#### [PROVIDED PASSAGE]
----------

With all of the above in mind, I'll return from yet another class and wonder, is it me or is it them? Don’t get me wrong. I love teaching marketing. And, as someone once said, sometimes the fox gets the chicken and sometimes; feathers.

The more I think about it, the more I believe it’s neither of us. It’s the system! The system still perpetuates the old 3R method of teaching. Read, remember and regurgitate. Even when it’s been proven that, within three months of the completion of the course, the student only retains ten percent of what they learned. Within a year, the retention is down to one percent or less. What a colossal waste of time and college funds!

So, according to those who throw around the G. B. Shaw quote, teachers are a bunch of clowns. One of my colleagues, tongue in cheek, does refer to teaching as edutainment. With that said, maybe Chuckles the Clown, the often-mentioned and seldom seen children's television show host character on the vintage seventies sit com, The Mary Tyler Moore Show was right. Chuckles philosophy was, “a little song, a little dance, a little seltzer down your pants.” Sure, some days, I’m tap dancing up there. But every day, I’m giving it my all and that’s what prompted this entry.

----------

#### [DIRECTIONS]
- 1) According to the passage on teaching marketing, what do the three Rs in the old 3R method of teaching stand for?
- 2) Carry on the passage on teaching marketing from the point where it stops.

(Stored data)
----------

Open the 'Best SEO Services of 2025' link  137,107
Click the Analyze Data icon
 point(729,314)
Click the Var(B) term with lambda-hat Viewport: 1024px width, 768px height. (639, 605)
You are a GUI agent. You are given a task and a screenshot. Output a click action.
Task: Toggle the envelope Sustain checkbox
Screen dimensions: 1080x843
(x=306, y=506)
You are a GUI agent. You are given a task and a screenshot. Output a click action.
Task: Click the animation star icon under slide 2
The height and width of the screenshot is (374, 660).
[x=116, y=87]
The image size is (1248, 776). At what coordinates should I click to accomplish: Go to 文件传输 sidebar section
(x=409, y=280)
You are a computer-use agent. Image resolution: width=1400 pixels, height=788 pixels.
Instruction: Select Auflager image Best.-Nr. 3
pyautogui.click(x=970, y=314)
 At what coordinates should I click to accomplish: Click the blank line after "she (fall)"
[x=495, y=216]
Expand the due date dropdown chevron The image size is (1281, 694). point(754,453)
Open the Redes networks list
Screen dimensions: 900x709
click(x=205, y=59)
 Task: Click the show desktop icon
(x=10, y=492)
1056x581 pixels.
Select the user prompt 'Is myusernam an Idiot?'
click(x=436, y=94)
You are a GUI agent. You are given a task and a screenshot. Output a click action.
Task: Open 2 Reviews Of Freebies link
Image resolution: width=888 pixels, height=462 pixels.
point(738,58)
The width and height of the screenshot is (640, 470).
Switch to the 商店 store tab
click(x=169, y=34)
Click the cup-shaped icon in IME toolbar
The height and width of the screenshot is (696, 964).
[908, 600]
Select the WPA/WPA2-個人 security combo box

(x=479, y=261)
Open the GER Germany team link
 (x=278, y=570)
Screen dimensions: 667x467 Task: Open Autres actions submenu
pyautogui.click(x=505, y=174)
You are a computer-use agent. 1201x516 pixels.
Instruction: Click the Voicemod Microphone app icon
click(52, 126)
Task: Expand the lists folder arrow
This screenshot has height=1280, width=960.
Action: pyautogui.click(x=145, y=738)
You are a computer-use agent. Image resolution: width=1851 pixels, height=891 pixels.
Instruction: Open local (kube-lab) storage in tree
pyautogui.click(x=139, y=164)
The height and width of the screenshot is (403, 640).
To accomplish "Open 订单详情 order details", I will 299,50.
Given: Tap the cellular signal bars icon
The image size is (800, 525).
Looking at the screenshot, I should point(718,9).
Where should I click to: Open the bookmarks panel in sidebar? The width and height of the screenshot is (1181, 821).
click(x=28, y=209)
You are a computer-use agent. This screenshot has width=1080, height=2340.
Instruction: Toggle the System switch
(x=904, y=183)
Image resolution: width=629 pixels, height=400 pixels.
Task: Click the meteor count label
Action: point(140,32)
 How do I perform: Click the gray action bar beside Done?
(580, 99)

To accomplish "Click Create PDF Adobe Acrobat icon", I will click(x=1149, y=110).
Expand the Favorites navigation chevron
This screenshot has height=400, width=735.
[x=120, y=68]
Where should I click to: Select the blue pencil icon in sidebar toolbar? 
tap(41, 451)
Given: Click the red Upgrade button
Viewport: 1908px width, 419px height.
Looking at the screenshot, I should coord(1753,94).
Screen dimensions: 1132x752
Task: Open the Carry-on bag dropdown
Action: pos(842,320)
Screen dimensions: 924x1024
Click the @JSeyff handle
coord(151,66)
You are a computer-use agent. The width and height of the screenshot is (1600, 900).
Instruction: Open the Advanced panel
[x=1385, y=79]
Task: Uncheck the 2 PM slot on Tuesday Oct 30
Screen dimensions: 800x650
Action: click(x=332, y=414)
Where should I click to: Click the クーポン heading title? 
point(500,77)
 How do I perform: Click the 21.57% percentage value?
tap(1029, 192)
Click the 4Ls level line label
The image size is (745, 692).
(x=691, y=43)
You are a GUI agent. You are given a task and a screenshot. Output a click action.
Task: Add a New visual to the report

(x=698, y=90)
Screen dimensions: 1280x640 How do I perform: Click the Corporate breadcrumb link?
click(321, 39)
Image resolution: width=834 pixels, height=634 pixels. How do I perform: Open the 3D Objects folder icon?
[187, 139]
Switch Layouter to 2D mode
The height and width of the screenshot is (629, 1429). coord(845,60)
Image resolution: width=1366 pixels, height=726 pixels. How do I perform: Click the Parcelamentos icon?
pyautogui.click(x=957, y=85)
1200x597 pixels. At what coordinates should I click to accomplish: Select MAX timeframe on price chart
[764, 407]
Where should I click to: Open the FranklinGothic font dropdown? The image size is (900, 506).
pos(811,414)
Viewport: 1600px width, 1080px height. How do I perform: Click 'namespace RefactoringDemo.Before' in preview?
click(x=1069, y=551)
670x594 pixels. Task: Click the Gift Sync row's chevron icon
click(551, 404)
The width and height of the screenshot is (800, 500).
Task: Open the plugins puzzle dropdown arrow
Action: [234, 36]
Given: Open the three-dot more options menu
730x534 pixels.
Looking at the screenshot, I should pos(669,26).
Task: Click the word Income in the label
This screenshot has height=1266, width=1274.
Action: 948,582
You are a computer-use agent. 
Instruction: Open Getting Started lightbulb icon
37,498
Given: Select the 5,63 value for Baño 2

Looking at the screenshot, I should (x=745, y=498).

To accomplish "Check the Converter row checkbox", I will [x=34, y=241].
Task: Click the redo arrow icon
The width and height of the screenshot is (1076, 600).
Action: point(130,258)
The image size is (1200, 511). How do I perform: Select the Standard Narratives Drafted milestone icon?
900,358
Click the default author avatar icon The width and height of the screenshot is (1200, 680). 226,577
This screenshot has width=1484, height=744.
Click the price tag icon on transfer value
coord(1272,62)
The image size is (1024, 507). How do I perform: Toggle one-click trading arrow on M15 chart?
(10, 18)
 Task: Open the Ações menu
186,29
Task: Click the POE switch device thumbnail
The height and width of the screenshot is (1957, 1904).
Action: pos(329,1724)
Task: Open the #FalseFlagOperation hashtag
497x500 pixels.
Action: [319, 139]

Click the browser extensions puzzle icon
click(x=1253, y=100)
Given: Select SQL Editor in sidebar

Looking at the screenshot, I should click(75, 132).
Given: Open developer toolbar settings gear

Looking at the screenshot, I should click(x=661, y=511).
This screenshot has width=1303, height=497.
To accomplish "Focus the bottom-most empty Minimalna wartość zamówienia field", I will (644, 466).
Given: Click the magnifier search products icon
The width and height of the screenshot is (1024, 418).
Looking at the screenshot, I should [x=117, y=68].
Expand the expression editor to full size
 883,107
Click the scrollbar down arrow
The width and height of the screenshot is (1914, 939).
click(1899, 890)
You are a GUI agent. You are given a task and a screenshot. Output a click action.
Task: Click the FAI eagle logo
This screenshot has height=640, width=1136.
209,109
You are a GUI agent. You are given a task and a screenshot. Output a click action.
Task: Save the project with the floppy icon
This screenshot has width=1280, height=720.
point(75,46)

----------

#### [SOLVED TASKS]
- 1) Read, remember and regurgitate.

- 2)
It is like corralling cats! Students don’t read, fully understand or follow directions. They paradoxically want the instructor to tell them point-by-point what to do while grumbling about the restrictions. They truly believe that life outside of the institution is better and more structured than it is in the classroom. They want real-life experiences yet, they can’t or won’t allow themselves room for failure. The system is grade and cum driven and their only goal is the grade or GPA. And, the only way they can reach their goal is by absolutely knowing what is required to reach that goal and no more.

The other day in class, I was trying to illustrate how this system is so similar to a recipe. Any fool with a minimum of culinary instruction can follow a recipe – ah; read, react and recreate as specified! But even this comfort level is compromised by the fact that they don’t willingly read, fully understand and completely follow the recipe. I told them that when I was in charge of hiring cooks that I stayed away from a certain institute's students. They could not function beyond the confines of the recipe. Instead, I hired cooks who had a solid comprehension of culinary basics. They were better able to “think outside the box” and were higher functioning.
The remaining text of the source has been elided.